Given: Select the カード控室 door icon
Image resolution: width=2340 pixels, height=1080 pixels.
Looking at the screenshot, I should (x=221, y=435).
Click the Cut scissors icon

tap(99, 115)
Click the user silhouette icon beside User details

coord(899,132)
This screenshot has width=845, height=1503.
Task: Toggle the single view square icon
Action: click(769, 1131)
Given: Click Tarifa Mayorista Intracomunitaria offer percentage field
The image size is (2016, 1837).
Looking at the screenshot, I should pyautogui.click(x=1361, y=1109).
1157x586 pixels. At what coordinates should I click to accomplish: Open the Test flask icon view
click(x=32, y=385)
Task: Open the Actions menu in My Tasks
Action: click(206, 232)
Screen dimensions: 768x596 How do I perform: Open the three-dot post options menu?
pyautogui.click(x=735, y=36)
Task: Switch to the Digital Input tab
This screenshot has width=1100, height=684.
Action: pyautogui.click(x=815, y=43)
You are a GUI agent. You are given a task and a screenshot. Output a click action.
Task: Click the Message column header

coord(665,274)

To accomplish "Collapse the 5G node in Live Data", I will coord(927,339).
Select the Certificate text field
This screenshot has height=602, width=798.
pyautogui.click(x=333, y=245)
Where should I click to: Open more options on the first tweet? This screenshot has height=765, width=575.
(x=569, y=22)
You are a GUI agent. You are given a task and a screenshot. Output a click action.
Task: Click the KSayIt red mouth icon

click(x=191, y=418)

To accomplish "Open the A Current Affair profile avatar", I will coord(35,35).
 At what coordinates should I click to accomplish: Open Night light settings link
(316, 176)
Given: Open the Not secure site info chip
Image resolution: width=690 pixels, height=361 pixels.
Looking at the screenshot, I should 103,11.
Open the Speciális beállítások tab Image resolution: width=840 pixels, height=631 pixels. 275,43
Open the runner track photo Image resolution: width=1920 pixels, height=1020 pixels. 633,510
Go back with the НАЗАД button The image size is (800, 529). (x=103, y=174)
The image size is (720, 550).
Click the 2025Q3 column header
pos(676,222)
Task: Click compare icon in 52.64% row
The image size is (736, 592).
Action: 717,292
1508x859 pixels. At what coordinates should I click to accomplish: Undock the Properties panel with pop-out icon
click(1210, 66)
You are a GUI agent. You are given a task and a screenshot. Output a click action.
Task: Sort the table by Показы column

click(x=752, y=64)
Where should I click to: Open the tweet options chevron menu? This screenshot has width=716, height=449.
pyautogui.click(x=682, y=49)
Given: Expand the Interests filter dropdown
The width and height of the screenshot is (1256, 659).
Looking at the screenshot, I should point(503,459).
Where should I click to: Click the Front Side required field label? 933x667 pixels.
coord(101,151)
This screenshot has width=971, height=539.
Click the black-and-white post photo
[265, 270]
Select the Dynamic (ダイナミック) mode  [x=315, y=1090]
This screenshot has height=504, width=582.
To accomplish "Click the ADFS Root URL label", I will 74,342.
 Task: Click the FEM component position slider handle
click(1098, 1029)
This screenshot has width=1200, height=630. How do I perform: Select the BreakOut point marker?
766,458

· · · · ·

- _Problem to work on_: Output the records verbatim, from the first line to the last.

- _Output for this task_:
Given: Select the カード控室 door icon
Image resolution: width=2340 pixels, height=1080 pixels.
Looking at the screenshot, I should (x=221, y=435).
Click the Cut scissors icon

tap(99, 115)
Click the user silhouette icon beside User details

coord(899,132)
This screenshot has width=845, height=1503.
Task: Toggle the single view square icon
Action: click(769, 1131)
Given: Click Tarifa Mayorista Intracomunitaria offer percentage field
The image size is (2016, 1837).
Looking at the screenshot, I should pyautogui.click(x=1361, y=1109).
1157x586 pixels. At what coordinates should I click to accomplish: Open the Test flask icon view
click(x=32, y=385)
Task: Open the Actions menu in My Tasks
Action: click(206, 232)
Screen dimensions: 768x596 How do I perform: Open the three-dot post options menu?
pyautogui.click(x=735, y=36)
Task: Switch to the Digital Input tab
This screenshot has width=1100, height=684.
Action: pyautogui.click(x=815, y=43)
You are a GUI agent. You are given a task and a screenshot. Output a click action.
Task: Click the Message column header

coord(665,274)

To accomplish "Collapse the 5G node in Live Data", I will coord(927,339).
Select the Certificate text field
This screenshot has height=602, width=798.
pyautogui.click(x=333, y=245)
Where should I click to: Open more options on the first tweet? This screenshot has height=765, width=575.
(x=569, y=22)
You are a GUI agent. You are given a task and a screenshot. Output a click action.
Task: Click the KSayIt red mouth icon

click(x=191, y=418)

To accomplish "Open the A Current Affair profile avatar", I will coord(35,35).
 At what coordinates should I click to accomplish: Open Night light settings link
(316, 176)
Given: Open the Not secure site info chip
Image resolution: width=690 pixels, height=361 pixels.
Looking at the screenshot, I should 103,11.
Open the Speciális beállítások tab Image resolution: width=840 pixels, height=631 pixels. 275,43
Open the runner track photo Image resolution: width=1920 pixels, height=1020 pixels. 633,510
Go back with the НАЗАД button The image size is (800, 529). (x=103, y=174)
The image size is (720, 550).
Click the 2025Q3 column header
pos(676,222)
Task: Click compare icon in 52.64% row
The image size is (736, 592).
Action: 717,292
1508x859 pixels. At what coordinates should I click to accomplish: Undock the Properties panel with pop-out icon
click(1210, 66)
You are a GUI agent. You are given a task and a screenshot. Output a click action.
Task: Sort the table by Показы column

click(x=752, y=64)
Where should I click to: Open the tweet options chevron menu? This screenshot has width=716, height=449.
pyautogui.click(x=682, y=49)
Given: Expand the Interests filter dropdown
The width and height of the screenshot is (1256, 659).
Looking at the screenshot, I should point(503,459).
Where should I click to: Click the Front Side required field label? 933x667 pixels.
coord(101,151)
This screenshot has width=971, height=539.
Click the black-and-white post photo
[265, 270]
Select the Dynamic (ダイナミック) mode  [x=315, y=1090]
This screenshot has height=504, width=582.
To accomplish "Click the ADFS Root URL label", I will 74,342.
 Task: Click the FEM component position slider handle
click(1098, 1029)
This screenshot has width=1200, height=630. How do I perform: Select the BreakOut point marker?
766,458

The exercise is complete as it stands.